A mid-term review recently conducted for the Practice Support Program (PSP) provides excellent guidance for further PSP development and improvement, according to the program’s BCMA and Ministry of Health Services co-leads.
Consultants interviewed the program’s family practice physicians and medical office assistant “champions” and held focus groups with regional coordinators. Their intent was to evaluate implementation of the program, launched in 2007 to help FPs redesign their practices to improve both quality of patient care and administrative efficiency. FPs and their MOAs learn about, test, and implement changes in their practices with support from their local health authority PSP team, including FP and MOA program champions.
A highlight of the review is the finding that the PSP is widely seen as successful and helpful. It’s also seen as fostering a new spirit of collaboration among health system stakeholders.
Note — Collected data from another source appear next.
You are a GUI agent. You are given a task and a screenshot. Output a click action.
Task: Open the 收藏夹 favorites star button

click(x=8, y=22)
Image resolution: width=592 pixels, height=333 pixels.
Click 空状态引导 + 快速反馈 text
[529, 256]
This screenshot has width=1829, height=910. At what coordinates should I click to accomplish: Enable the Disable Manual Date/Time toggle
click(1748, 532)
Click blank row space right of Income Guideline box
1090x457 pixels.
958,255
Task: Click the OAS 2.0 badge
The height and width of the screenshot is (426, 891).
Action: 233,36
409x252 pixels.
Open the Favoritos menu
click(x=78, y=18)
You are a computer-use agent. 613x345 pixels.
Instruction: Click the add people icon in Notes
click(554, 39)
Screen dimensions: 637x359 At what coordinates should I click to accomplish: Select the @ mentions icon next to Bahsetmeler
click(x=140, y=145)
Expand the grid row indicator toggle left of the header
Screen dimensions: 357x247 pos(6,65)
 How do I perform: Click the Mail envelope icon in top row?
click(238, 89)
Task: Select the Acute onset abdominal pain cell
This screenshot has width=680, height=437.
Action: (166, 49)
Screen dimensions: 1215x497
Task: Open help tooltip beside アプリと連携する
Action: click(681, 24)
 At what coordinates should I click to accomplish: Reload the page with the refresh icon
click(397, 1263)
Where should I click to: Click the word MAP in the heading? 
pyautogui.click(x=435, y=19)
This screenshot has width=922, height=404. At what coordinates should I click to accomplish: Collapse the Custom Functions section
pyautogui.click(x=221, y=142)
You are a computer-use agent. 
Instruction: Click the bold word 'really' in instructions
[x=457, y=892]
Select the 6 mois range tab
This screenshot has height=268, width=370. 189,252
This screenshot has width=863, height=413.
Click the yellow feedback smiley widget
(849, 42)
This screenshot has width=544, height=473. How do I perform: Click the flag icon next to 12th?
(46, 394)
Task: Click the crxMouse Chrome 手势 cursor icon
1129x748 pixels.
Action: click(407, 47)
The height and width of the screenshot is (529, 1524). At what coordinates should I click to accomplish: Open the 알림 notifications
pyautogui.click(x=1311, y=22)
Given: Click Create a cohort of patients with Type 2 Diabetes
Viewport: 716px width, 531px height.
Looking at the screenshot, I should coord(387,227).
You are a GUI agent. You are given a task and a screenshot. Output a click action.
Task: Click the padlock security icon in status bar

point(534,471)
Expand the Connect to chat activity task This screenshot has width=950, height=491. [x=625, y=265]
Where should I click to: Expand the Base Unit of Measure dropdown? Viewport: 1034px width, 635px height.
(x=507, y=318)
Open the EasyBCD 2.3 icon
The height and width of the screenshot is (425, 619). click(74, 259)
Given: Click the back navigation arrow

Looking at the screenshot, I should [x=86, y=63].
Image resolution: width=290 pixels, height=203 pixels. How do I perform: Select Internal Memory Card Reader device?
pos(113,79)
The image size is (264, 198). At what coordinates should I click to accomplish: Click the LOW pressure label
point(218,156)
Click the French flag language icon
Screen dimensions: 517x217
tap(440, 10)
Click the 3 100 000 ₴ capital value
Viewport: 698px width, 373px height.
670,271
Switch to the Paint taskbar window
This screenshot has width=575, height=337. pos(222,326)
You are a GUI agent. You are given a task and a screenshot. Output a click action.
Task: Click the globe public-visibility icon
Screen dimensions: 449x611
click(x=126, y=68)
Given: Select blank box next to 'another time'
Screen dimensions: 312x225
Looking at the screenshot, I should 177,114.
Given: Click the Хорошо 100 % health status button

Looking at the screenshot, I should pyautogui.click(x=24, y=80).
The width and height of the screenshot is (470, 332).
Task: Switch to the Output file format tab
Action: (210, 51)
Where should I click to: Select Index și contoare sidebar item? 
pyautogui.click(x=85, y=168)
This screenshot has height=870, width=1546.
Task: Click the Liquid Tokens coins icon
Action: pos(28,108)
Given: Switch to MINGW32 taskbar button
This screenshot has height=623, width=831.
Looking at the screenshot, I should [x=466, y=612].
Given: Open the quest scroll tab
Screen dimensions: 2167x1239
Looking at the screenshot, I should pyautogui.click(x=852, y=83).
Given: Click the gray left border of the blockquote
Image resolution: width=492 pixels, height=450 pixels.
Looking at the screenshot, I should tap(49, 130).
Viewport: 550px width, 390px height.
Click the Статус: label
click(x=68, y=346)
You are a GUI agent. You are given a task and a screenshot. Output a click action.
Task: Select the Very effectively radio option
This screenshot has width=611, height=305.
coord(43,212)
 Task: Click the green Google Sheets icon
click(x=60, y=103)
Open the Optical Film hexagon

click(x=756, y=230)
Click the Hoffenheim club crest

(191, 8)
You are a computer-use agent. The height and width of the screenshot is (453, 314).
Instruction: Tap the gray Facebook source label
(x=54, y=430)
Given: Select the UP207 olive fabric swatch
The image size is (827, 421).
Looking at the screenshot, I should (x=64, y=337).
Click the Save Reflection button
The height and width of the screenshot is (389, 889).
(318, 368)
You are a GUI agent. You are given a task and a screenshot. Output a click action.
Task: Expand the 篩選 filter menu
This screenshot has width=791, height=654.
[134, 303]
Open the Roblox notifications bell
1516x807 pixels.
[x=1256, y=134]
“This is a significant achievement,” says Ministry of Health Services PSP co-lead Rosemary Gray. “We see strong linkages developing between health authority staff and independent family physicians, which will benefit patients in the long run.”
Outstanding concerns to be addressed
While the program is a success, some concerns around its implementation were identified in the review. Many of those issues have been resolved as a matter of course as implementation proceeds, and the program’s leads are taking steps to address others where possible.
For example, some participants felt that FP champions with previous quality improvement experience were able to participate more in the delivery of PSP modules than those who were new to such practices. The PSP co-leads will address this concern by offering quality improvement training and support through Impact BC, which has established a new “quality learning network” to support the PSP and related BC improvement initiatives. Dedicated subject matter experts and improvement coaches will be hired to support PSP integrated regional teams.
There was also concern among participants about the PSP policy limiting FPs to taking only two of the available modules. The program leads have adjusted the second phase of PSP so that the chronic disease management module will incorporate both group medical visits and patient self-management, giving participants “three topics in one.” In addition, at least one health authority (Interior Health) will offer evening sessions on practice efficiency outside of the formal PSP structure.
FP and MOA champions have played a key role in the PSP to date, but there is some concern about the demands on these individuals. Supporting existing champions and recruiting new ones will be a focus of the PSP’s second phase. A provincial pool of FP and MOA champions willing to provide support outside their local areas is also being developed.
PSP: On the right track and full-steam ahead
Both PSP leads are receptive to the ideas suggested by review participants and many are now under serious consideration. They agree, for instance, that in addition to this provincial evaluation, reviews of other aspects of the program could lead to evidence-based changes in the PSP.
“On the whole, we’ve already come a long way toward addressing the suggestions in the review,” says Ms Gray. “These interviews and focus groups were held in the spring, and we’ve incorporated their feedback to improve the program in plans for the coming year.”
It’s gratifying to hear the positive things that people are saying. Many participants feel the PSP has reinvigorated interest in family practice, which was one of the main goals.